Kaz a raison, les loups ne sont pas loin. Un mâle d’expérience, et six de ses petits. La louve est au terrier, avec la dernière portée. Trois mâles et trois femelles. Quatre douze-lunes, pas encore bons à grand-chose. Et seulement deux vingt-quatre lunes, qui forment avec leur père une équipe trop faible pour s’en prendre à des proies d’importance. Les chasses précédentes sont venues à bout de tous les autres louveteaux de ces deux portées. La famille s’en trouve grandement affaiblie, et le père est soucieux. C’est qu’il faut de la viande, beaucoup de viande, pour les loups chasseurs, mais aussi pour la louve et sa portée dans la tanière. Mais comment s’y prendre avec une troupe aussi faible ?

Malgré tout, Rani, le vieux loup trotte avec confiance. Le nez en l’air, il flaire, il flaire, il cherche. Soudain, il ralentit, oreilles dressées, poil en bataille. Aucun doute, ce qu’il cherche, il vient de le trouver. Trois deux-pieds, droit devant eux. Ce sont eux, aucun doute. Ils vont trop lentement pour aller quelque part, et produisent trop de bruit aussi. Ils cherchent à se faire repérer. Par lui, Rani, le loup sage et ce qu’il reste des siens. Seuls, les trois deux-pieds ne sont rien dans cette savane sauvage. Et les survivants de sa famille ne sont rien non plus. Mais ensemble, ils vont constituer une meute redoutable, capable de venir à bout des gibiers les plus forts et les plus combattants

Début de chasse

À nouveau, Kaz lève sa lance. Lui aussi a repéré les loups. Il arrête sa course, les deux autres avec lui. Où ? grogne encore Warms ? Kaz agite sa lance. Il ne sait pas exactement. Mais il est sûr qu’ils sont là. Comment ? Les a-t-il entendus, flairés ? Non, rien, mais il sait, voilà tout. Rani, Rani le loup et Kaz savent se penser l’un l’autre. Rani, parce qu’il est un loup et Kaz, parce qu’il a été initié par l’aïeul. L’homme, le loup, complices !

Maintenant, ce sont les loups qui courent en tête. Rapide, Rani ouvre la course ; il sait où il court. Un vieux wapiti qu’il a repéré depuis plusieurs jours, se gavant de l’herbe grasse près du grand fleuve. Une proie bien trop risquée pour sa famille. Mais exactement ce qu’il faut pour la meute qu’ils font avec les deux-pieds.

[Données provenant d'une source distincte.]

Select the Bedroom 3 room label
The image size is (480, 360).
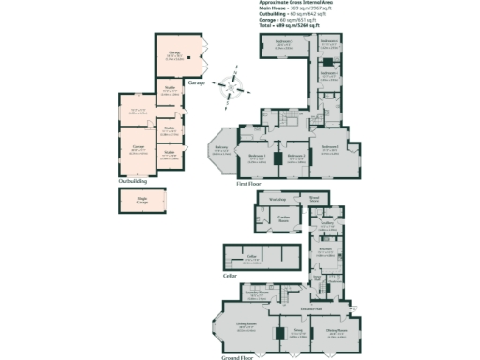tap(329, 147)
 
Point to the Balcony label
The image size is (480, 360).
tap(221, 148)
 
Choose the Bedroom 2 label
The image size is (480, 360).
tap(295, 156)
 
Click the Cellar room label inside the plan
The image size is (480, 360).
tap(251, 254)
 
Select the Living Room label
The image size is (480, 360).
tap(247, 326)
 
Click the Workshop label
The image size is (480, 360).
tap(278, 200)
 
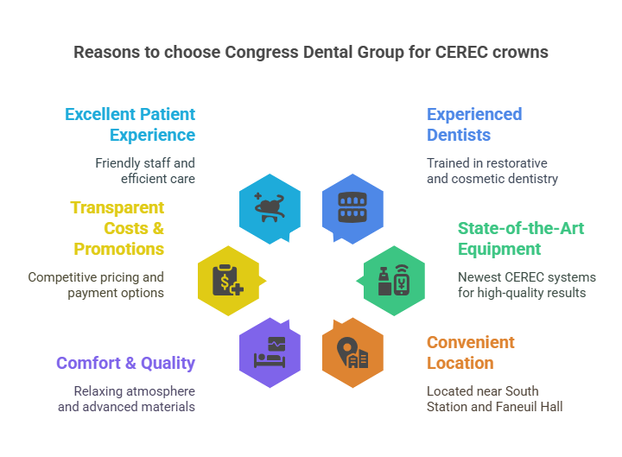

Mais pour l’instant, Rani ne court pas vers la proie. Silencieux, comme tous les autres derrière lui, qui l’imitent, il décrit une sorte de demi-cercle, qui vise à couper la route vers le fleuve.

L’éveil de Wapiti

Soudain, Wapiti dresse la tête. Il vient d’éventer l’ennemi. Deux, peut-être trois loups marchent vers lui venant le fleuve. Aussitôt, sans inquiétude, l’animal s’élance. En un instant, il a semé ses poursuivants ; le temps de reprendre son souffle, il trottinera vers le fleuve. Les loups se montrent parfois dangereux sur terre, mais dans l’eau, ils sont le plus souvent de piètres combattants

Wapiti ne pourra jamais rejoindre le fleuve. Les loups vont moins vite que lui, mais ils ne cherchent pas à le rattraper. Ils se contentent seulement de courir entre le fleuve et lui. Quand Wapiti a repris son souffle, les loups sont de nouveau à sa hauteur.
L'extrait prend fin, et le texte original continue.